Brody’s dog in the film was played by Spielberg’s dog, Elmer.


The model shark wasn’t tested in water before production. When it was eventually placed in the ocean it swiftly sank to the floor.


During shooting on a scene aboard the Orca, the boat sank. The camera was submerged in water, potentially destroying the film, but after rushing it to New York the footage was saved.


Robert Shaw struggled with drinking throughout the shoot. He drank during his pivotal speech about the USS Indianapolis and none of the footage was useable. Chastened, he phoned Spielberg and asked if he could have another try. The next day he nailed the speech in one take.


The scheduled 55 days to completely principal photography ballooned to an enormous 159 days.


Other names considered for the novel were A Silence in the Deep, Leviathan Rising, The Stillness in the Water, Jaws of Death and Jaws of Leviathan.


Spielberg originally wanted to introduce Quint in a cinema watching Moby Dick, laughing so much at the poor effects that the audience walked out. The kibosh was put on this by Gregory Peck, the star of Moby Dick, as he owned the rights and was so disappointed with his performance that he didn’t want anyone to see it again.

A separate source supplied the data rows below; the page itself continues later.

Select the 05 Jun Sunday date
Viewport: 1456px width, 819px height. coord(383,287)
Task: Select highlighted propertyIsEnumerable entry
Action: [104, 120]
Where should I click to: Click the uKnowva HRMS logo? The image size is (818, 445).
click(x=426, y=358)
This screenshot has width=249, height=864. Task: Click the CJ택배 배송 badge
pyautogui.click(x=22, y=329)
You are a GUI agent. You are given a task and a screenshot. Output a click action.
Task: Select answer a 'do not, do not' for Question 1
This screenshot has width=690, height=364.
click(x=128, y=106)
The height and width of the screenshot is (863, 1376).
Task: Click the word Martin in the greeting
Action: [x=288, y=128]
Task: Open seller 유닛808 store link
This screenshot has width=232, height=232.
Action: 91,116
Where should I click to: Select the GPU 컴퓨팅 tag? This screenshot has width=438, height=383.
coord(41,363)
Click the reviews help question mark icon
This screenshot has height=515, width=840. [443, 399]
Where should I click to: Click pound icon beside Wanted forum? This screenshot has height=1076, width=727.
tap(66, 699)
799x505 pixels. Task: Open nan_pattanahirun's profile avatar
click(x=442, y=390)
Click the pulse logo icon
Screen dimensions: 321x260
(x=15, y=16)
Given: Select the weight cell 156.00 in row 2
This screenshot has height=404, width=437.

Lee Fierro, who plays the bereaved Mrs Kintner, couldn’t fake the scene where she slaps Brody, so Roy Scheider was socked across the face repeatedly


Hooper had his fate re-written by a shark. While filming footage of a real great white attacking a cage (containing a small actor for scale) the shark became entangled in a rope and smashed the cage to bits. Spielberg liked the footage so much that he re-wrote the scene to have Hooper escape during the cage's destruction.


In order to make actress Susan Backlinie, the shark's first victim, look like she was being pulled around underwater she had a rope tied to either side of her. Two men on the shore would pull the ropes in turn while she thrashed about, to give the effect of the shark attacking her.


Charlton Heston was considered for the role of Brody. When Spielberg decided to go with another actor Heston was reportedly so furious that he refused to ever work with the director.